美濃率いるフロプトも、確かに敵対する相手は同じである。若桜側から見れば仲間に成りえるかもしれないが、美濃側から見れば第八世界境界線は同志ではなかった。
「第八世界境界点を有し、第八境界の力を使って世界征服しようって言うなら、お前は間違いなく敵だ」
見下した瞳は絶対零度の冷やかさで、若桜を軽蔑していた。
「例え、抗う相手が同じでもな」
若桜が魔神掃討機関に復讐するというなら、ご自由にどうぞと美濃は言う他ない。その権利がないとは言わない。ただ境界線が同族意識を持っていようと、美濃やフロプトに若桜の事情は関係ないのだ。
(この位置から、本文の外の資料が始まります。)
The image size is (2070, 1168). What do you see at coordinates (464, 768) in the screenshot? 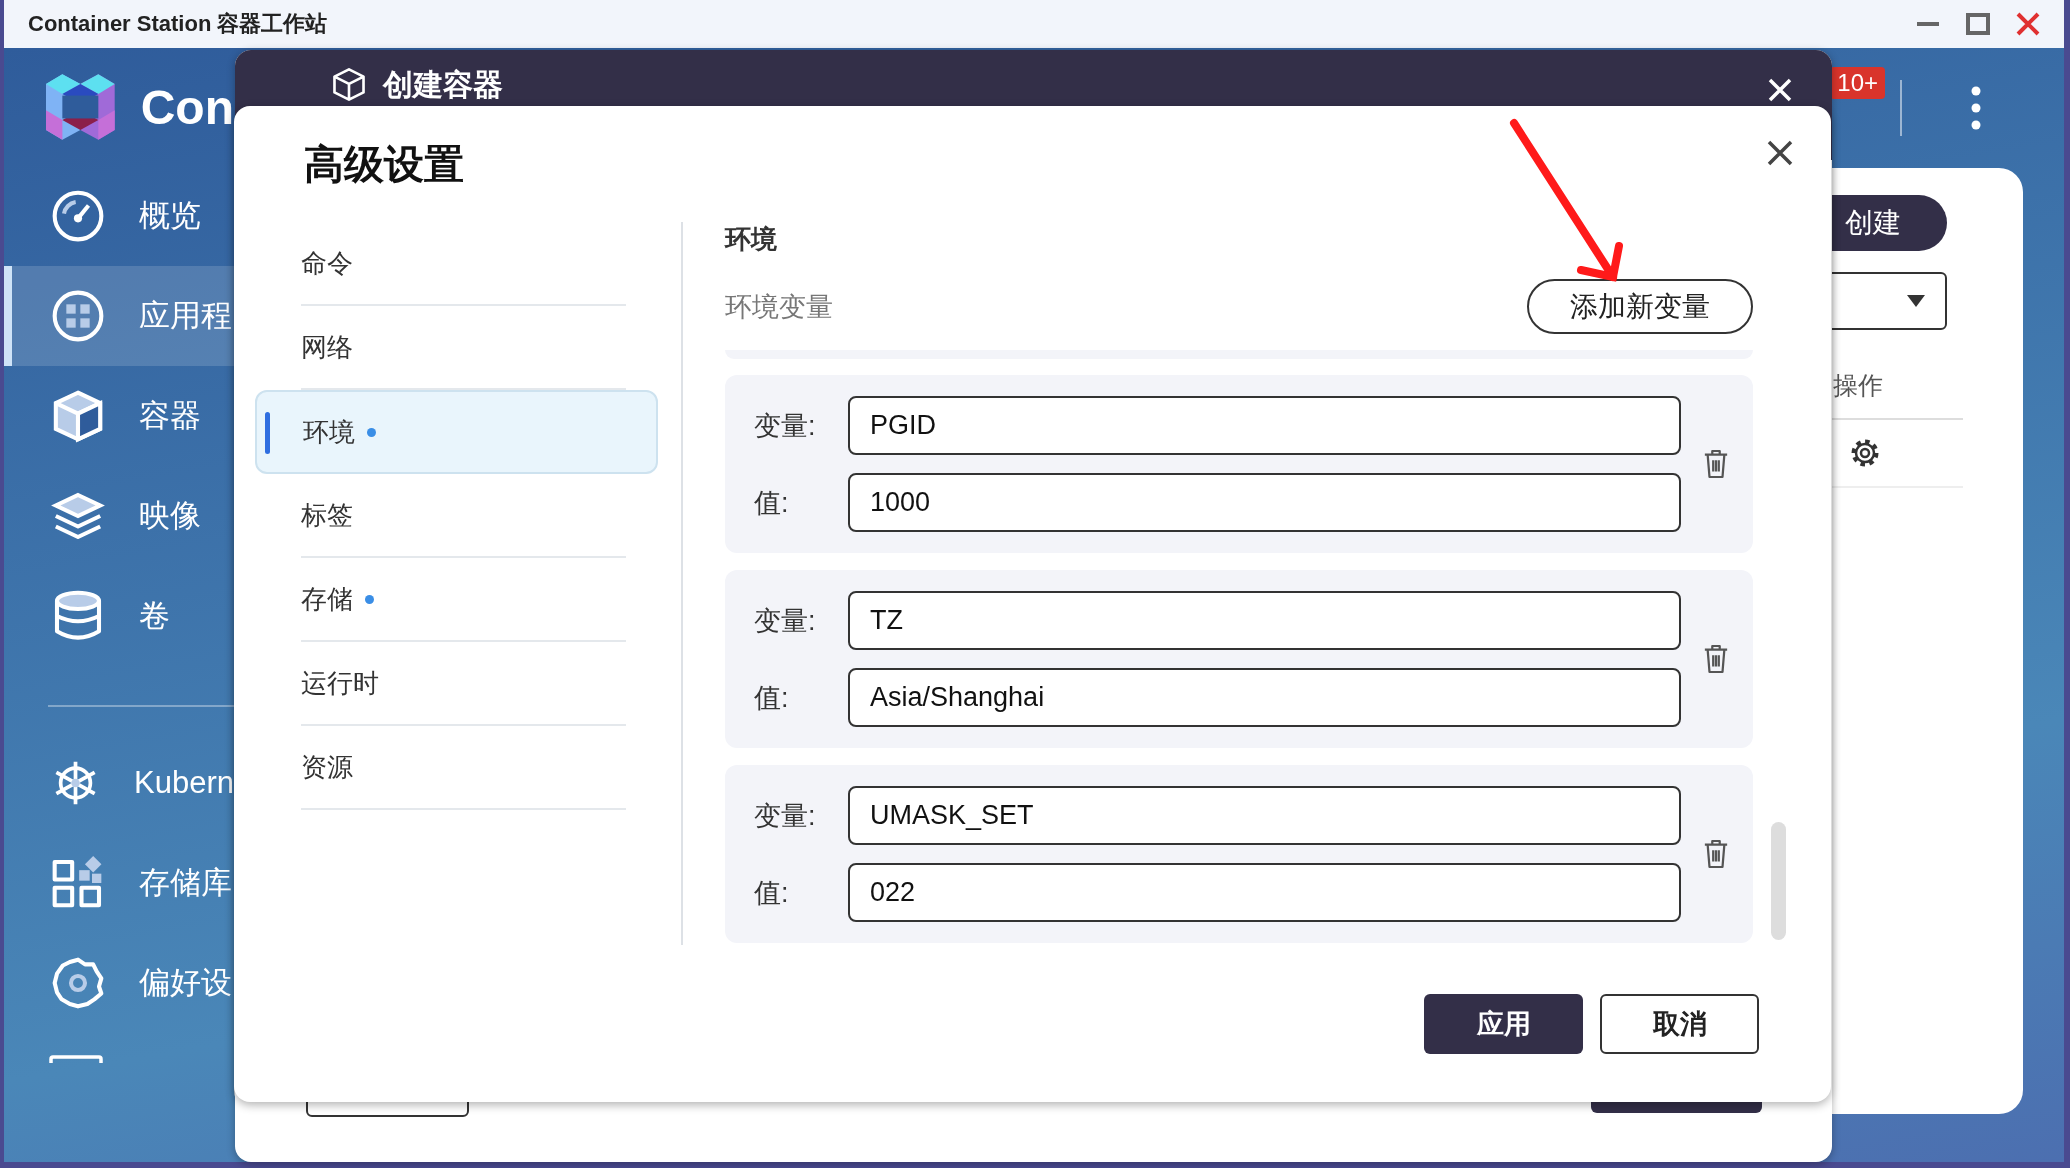
I see `menu-item: 资源` at bounding box center [464, 768].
もしかすれば、隼人やイオンには思うことがあるかもしれないが、気を引くためにした行為は贔屓目に見てもやり過ぎである。賛同を得るには手遅れだろう。
「人間が魔神を好き勝手に蹂躙するのが許せない? 魔神が人間を審判しようなんてのも可笑しい話だろ」
「……若桜は、間違ってるとでも?」
「どうだっていい。俺はお前を殺す。俺たちフロプトの決断は正しいからだ」
若桜はぱちぱちと物珍しいものを見る目を瞬かせた。ペリドットの瞳はしばらく美濃を見つめた後に、瞼を落し視界を塞いだ。
視界が機能していない若桜の隙を逃すことなく、美濃は無遠慮に銃を構えると速攻で撃ち抜いた。
くす玉の割れる音にしては物騒だが、銃撃音はまさしくそのものだった。
当然ながら若桜に攻撃は届かず、綺麗に整えられた中庭を散らかすように花びらが散る。動揺も見せず、微動だにしない若桜は瞳を閉じたまま、口許に歪を描いた。
ゆるりともったいぶって開けられた視界、宝石の瞳は喜色に富んでいた。
それまでの気弱さに過去を滲ませていた面影はなく、決裂した交渉に未練もないようだ。
「世界征服の第一歩は、対魔神掃討機関、最大勢力レジスタンスの頭領の首を掲げることからか」
若桜から滲み出るのは自信しかない。自分は強者であることを、彼本人が一番に理解している。
過去を見せると言う能力だけを見れば、物理的な攻撃能力を持たない分、相手にするには容易い。が、それは直接接触を求められる境界点の影響圏外であれば、の話である。この場では境界線の意志ひとつで、過去の迷宮にも閉じ込められた。
第八世界境界点の力がある以上、美濃には不利だ。